# making a will



## sheilamarsco

any information on making a will in italy would be greatly appreciated. i have a house in italy which is my prima casa and children living in the uk who would be the beneficiaries and am not sure whether to make one in italy the uk or perhaps both?


----------



## Bevdeforges

I don't know the specifics for Italy, but generally real property (i.e. land and buildings) are controlled by the country in which the property is located. All other, so-called "movable property" generally goes by the inheritance law in the state in which the person was resident at the time of their death.

Your house in Italy will pass based on Italian law, so probably best to have an Italian will to cover it. If you still own real property back in the UK, you'll need a will back there, too.
Cheers,
Bev


----------



## adw

I'm not an expert at all, but I don't think Bev is correct here. Only one will will hold. If you are "domiciled" in the UK (which doesn't mean you actually live there - domicile and residence are separate concepts in law) and you are living in Italy you can probably make a will in which you choose which jurisdiction will apply to your will. It needs to be stated explicitly in the will, otherwise default rules will apply, and if you die in Italy having been living here, Italian law will be the default. The will will (I'll try not to say "will will" again) have to be made in accordance with the law of the country under whose jurisdiction it was drawn up.
So you can look into which laws will suit you best, and those may well be UK laws, where you have more freedom to make your own decisions, and get the will drawn up in that country.
I can put you in touch with the lawyer in Birmingham who did mine for me if you like, though for full disclosure I must say that he is my brother.


----------



## oldjerry

Sheila, Iknow about this,but bear with me I cant remember what you are sposed to do! I think if you have a uk will and can show it it is relative for any property in Italy that will do'but wether a non Italian can inherit Italian property is the bit I cant remember.Pm me if you dont get a firm answer,and I can contact the relatives who've done all this stuff. OJ


----------



## sheilamarsco

thanks for your help will post when i get it sorted out.


----------



## stef7sa

*will*

An italian notary explained us that a foreign will is valid in Italy as well, in case it is needed you'll only have to make a certified translation. So you could have your will set uo in the Uk just as eaily.



sheilamarsco said:


> any information on making a will in italy would be greatly appreciated. i have a house in italy which is my prima casa and children living in the uk who would be the beneficiaries and am not sure whether to make one in italy the uk or perhaps both?


----------



## sheilamarsco

thanks for your help i decided just to copy out the original will that i had done in scotland and have it resigned and dated with a codicil refuting any previous will and stating that this was to be effective in italy too. hopefully it won't be needed for many years yet!!!


stef7sa said:


> An italian notary explained us that a foreign will is valid in Italy as well, in case it is needed you'll only have to make a certified translation. So you could have your will set uo in the Uk just as eaily.


----------



## tcrocker

*Wills*



sheilamarsco said:


> thanks for your help i decided just to copy out the original will that i had done in scotland and have it resigned and dated with a codicil refuting any previous will and stating that this was to be effective in italy too. hopefully it won't be needed for many years yet!!!
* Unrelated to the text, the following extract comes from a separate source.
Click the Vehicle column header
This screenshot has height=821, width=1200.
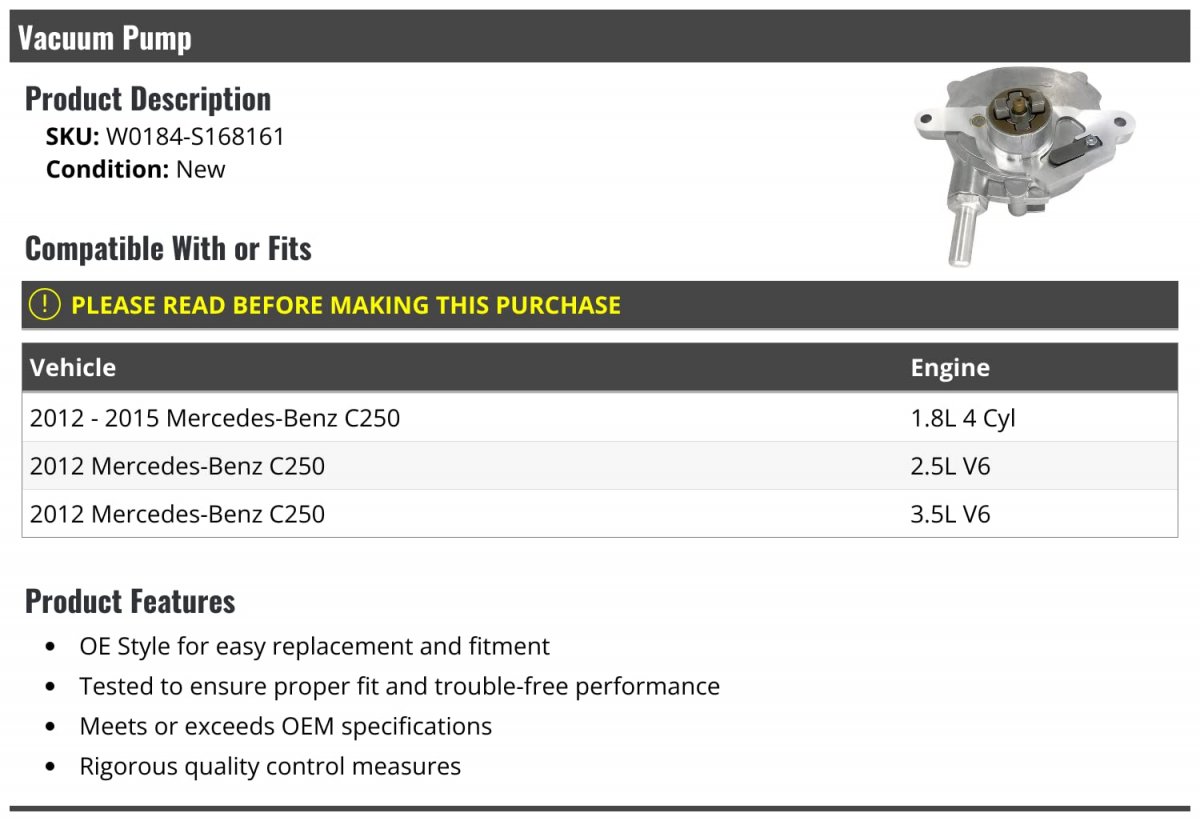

Be aware Scottish wills are different from English wills, so copying a scottish will might not be wise.


----------



## pudd 2

tcrocker said:


> Be aware Scottish wills are different from English wills, so copying a scottish will might not be wise.


we have just had our will done in italy the english way by an italian lawer it was a thrird of the price qouted by english lawers working in italy if any one wants the contact detailks pm me


----------



## tcrocker

*Translation*



pudd 2 said:


> we have just had our will done in italy the english way by an italian lawer it was a thrird of the price qouted by english lawers working in italy if any one wants the contact detailks pm me


Out of interest did it come with the Italian translation annexed.


----------



## pudd 2

tcrocker said:


> Out of interest did it come with the Italian translation annexed.


yes it did and english which we have to coppy in our hand writing


----------



## tcrocker

*Reply*



pudd 2 said:


> yes it did and english which we have to coppy in our hand writing


Interesting. Thanks for the info.


----------



## markhincks

*In response to sheilamarsco's initial post...*

You should always consider making a Will for any assets in any given country. For example you should make an Italian Will to cover your property in Italy, you should also make an English Will to cover all assets in England and Wales. You can make a Will online at onlinewill.co.uk


----------



## Toxan

The same rule applies for Cyprus too. People are advised to make a will in the UK for UK assets, and a Cyprus Will for Cyprus assets. Helps with probate and succession law.


----------



## markhincks

That's right Toxan. Regardless of which foreign country you move to or now reside in you must make a Will in that country to cover any assets you hold there.


----------



## Cheru

Provided that I work in the wine import/export, Im not sure how I could promote my business by simply stating that my wife and I:

- chose to have separate Italian and English Wills
- the Italian Wills were made pursuant to English law, which is perfectly legit in Italy
- having your "Italian Wills" drafted under English law has the advantage of not having to be submitted to the fixed shares that Italian inheritance law reserves for the immediate family members

hope this helps

(my previous posting was a lot longer and more detailed but it's quite late now and I am worried if this - too - will be deleted so I might be wasting my time talking to myself!)


----------